» **Exercise prompt**
Write out everything in the records below from the line that contains "This screenshot has" down to the line that contains "center [634, 59].", including both of those lines. Copy every line word for word, and leave out the pictures.

» **Task material**
[Start of section]

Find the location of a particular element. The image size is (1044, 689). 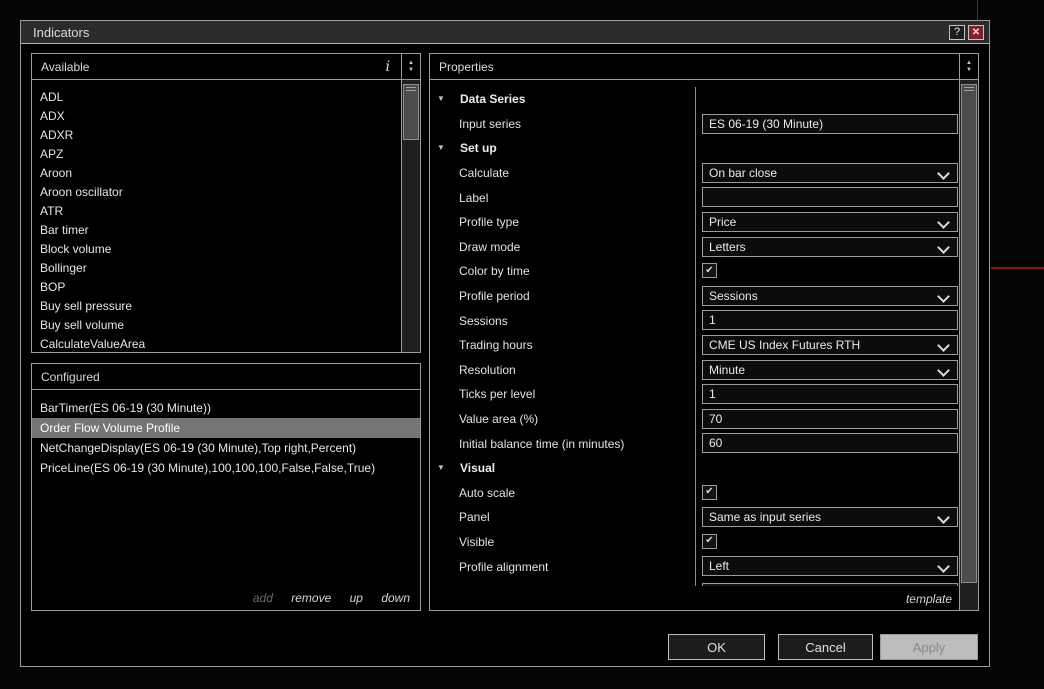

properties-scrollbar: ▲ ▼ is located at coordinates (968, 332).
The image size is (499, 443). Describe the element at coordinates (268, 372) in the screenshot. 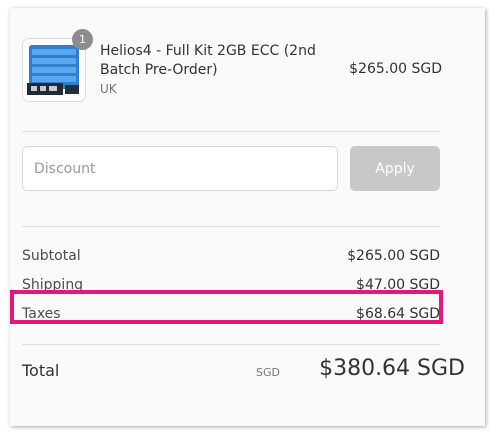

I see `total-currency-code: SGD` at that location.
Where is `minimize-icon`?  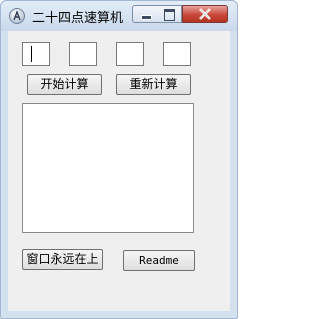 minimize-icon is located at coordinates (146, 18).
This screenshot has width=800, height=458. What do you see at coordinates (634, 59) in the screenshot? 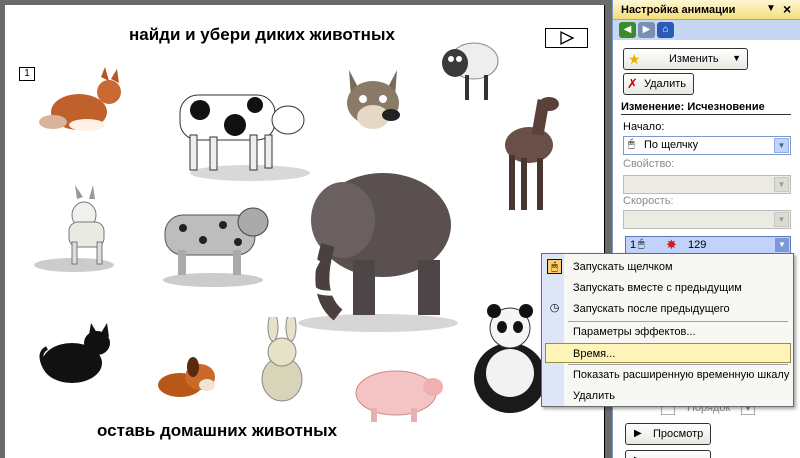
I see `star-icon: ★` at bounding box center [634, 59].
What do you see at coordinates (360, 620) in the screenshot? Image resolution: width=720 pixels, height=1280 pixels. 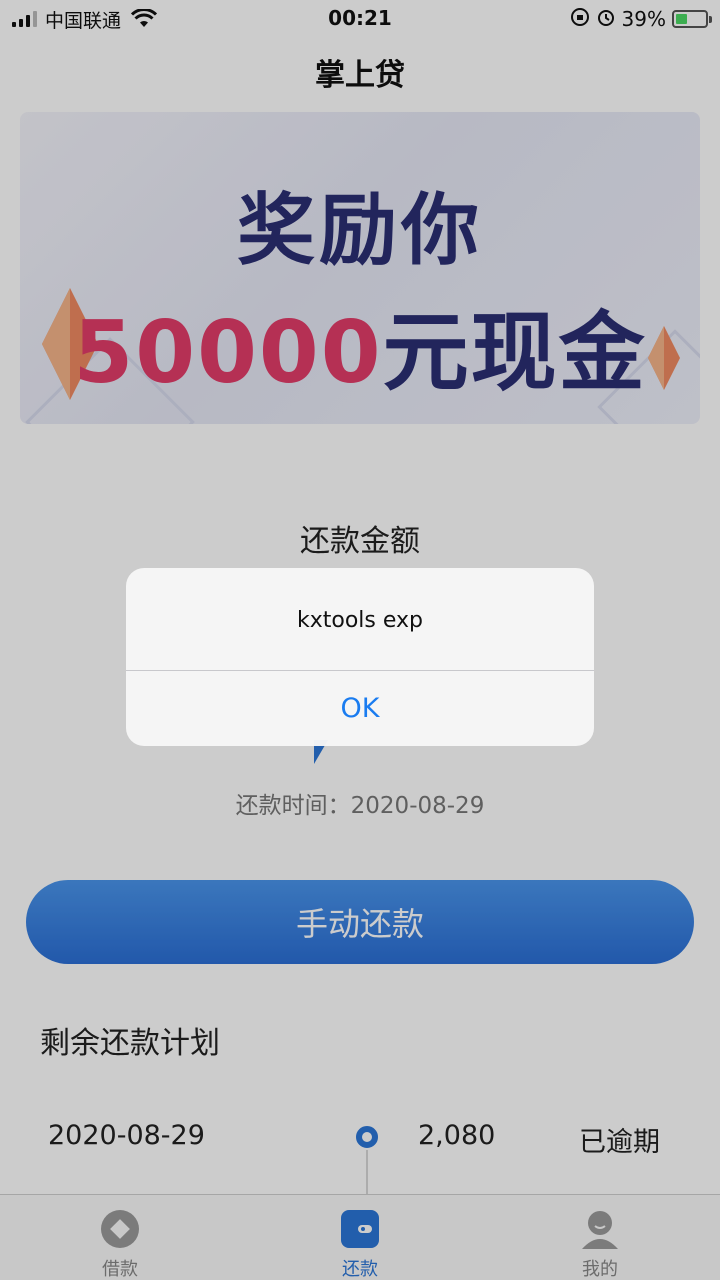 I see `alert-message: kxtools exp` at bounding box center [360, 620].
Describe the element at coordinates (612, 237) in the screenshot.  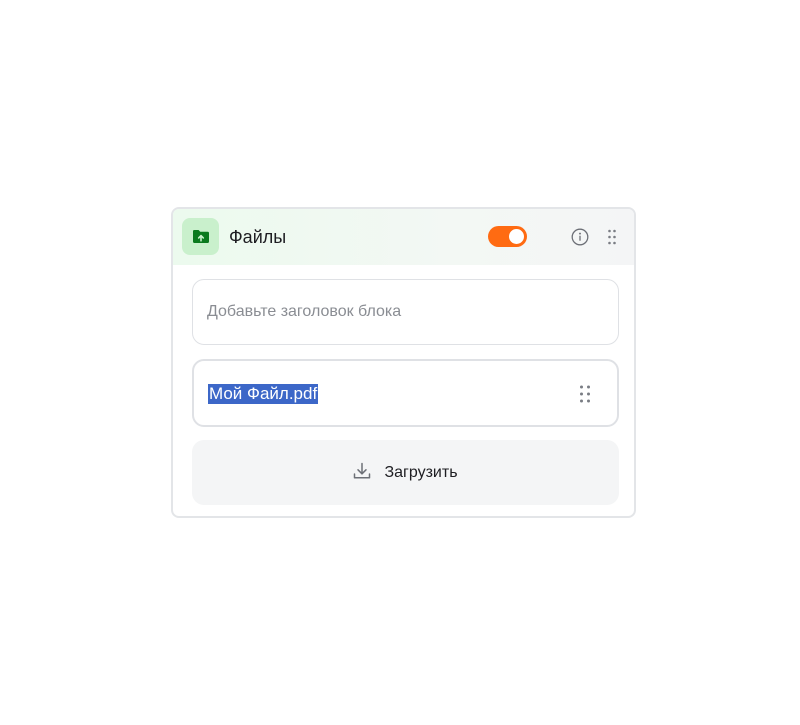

[End of section]

» **The completed task**
This screenshot has width=800, height=458. What do you see at coordinates (634, 59) in the screenshot? 
I see `star-icon: ★` at bounding box center [634, 59].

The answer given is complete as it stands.